Since last summer, the only restaurant with any buzz in Paris has been L’Atelier de Joël Robuchon, a counter with 38 seats and a no-reservations policy. The buzz has been such that Parisians and visitors willingly endure a wait of 30 minutes or more for a chance to dine on food created by Robuchon, who closed his fancy, eponymous Right Bank temple of gastronomy nearly six years ago, pocketed his three Michelin stars and retired.
In his new place, he has created a formula that top chefs everywhere might envy. (Indeed, an Atelier has already opened in Tokyo.) The place is small enough to allow exacting standards, careful preparation and a certain amount of experimentation to prevail. Touches of Spain and Italy enliven a menu grounded in classic France. And its very informality—bar stools and paper placemats, and an open kitchen that permits chefs to interact with customers—dispels the reverent hush so often found in the atmosphere of three-star bôites. Buzz indeed.
L’Atelier’s movement away from its precursor’s stuffiness is especially evident in the wine list. Though the list emphasizes France (especially Burgundy), Italy, Australia, Chile, South Africa and California (think Kistler, Ridge and Shafer) are also represented. For Americans this international approach to the wine list is hardly a novelty. But in France, and certainly in Paris, it’s still not the norm.
L’Atelier sells almost 50 wines by the glass, ranging from Château Latour 1997 ($68) to the bargain-priced Domaine de la Grande Olivette 2001 La Jasse, a Vin de Pays des Cevennes ($5.50), which is a favorite of sommelier Antoine Hernandez. Hernandez has been a sommelier for Robuchon for 20 years; you’d do well to heed any suggestions he may have.
The menu, which features a wide array of tasting portion-sized small plates, is an invitation to sip wines by the glass. The wine you might enjoy with the the warm coddled egg enveloping earthy chanterelles may not be the same you’d savor with what might be the world’s best clams, baked in their shells with young garlic and mushrooms. Tasting portions range in price from $6.75 to $27; an appetizer-sized bowl of velvety gazpacho, and entrée of langoustines roasted with basil in parchment, are more expensive ($11.50 and $51, respectively). In the open kitchen with Robuchon, when he’s on hand, are Philippe Braun from Laurent and Eric Le Cerf from L’Astor, both of whom worked with Robuchon and garnered two Michelin stars for their restaurants.
Though the seating is all at the counter, the subdued, dark brown, black and burgundy décor of L’Atelier creates an elegant and intimate setting. The best seats, if you’re not dining alone, are at the corners of the sleek, almost ebony, counters, making for easier conversation.
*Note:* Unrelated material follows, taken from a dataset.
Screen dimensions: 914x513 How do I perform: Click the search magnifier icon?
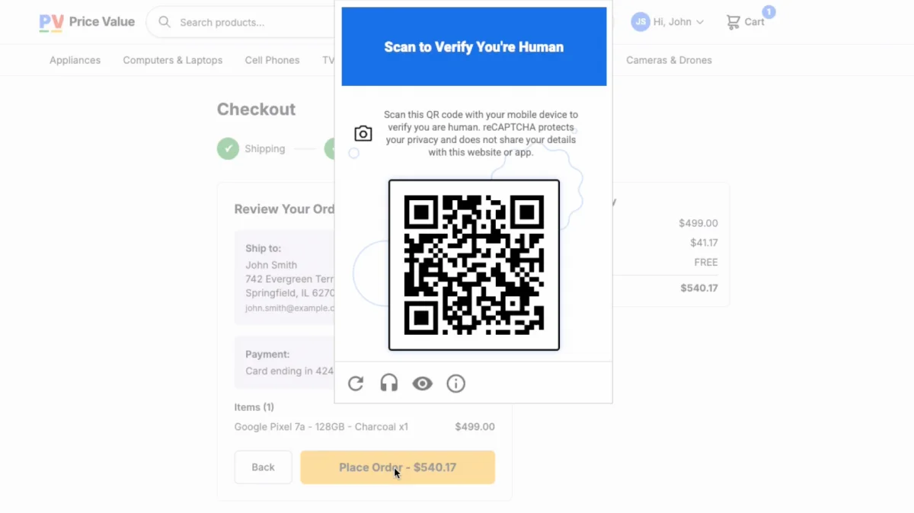[164, 22]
The open kitchen-and-counter seating arrangement affords diners ample opportunities to talk to servers and chefs, who are all dressed in black jackets instead of classic kitchen whites, to avoid distracting customers.
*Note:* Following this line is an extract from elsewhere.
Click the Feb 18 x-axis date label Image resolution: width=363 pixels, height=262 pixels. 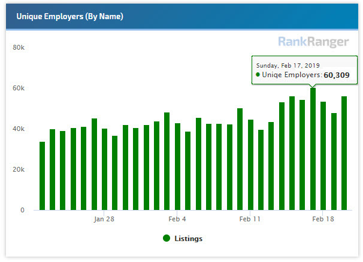click(323, 219)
For those who might want to purchase a wine that complemented the meal, there is also a wine club, La Cave de L’Atelier, which will deliver most of the wines from the wine list at less than half the restaurant price. There is a 24-bottle minimum, and shipping is extra. For now, this service is only available in France. But with it, for those who can plan ahead, there is also the opportunity to receive wine-pairing suggestions from Hernandez and his team. What, exactly, should you serve with grilled rougets with eggplant, followed by a veal shank in red wine? The experts at L’Atelier de Joël Robuchon will provide the answer. And the wine.
L’Atelier de Joël Robuchon, 5-7 rue Montalembert in the Hôtel Pont Royal, 6th Arrondissement, Paris. Open for lunch and dinner daily. A meal for two, with wine, is about $120. Telephone 011-33-1-42-22-56-56. Information on La Cave de L’Atelier is available from 011-33-1-40-62-73-79 or firstname.lastname@example.org.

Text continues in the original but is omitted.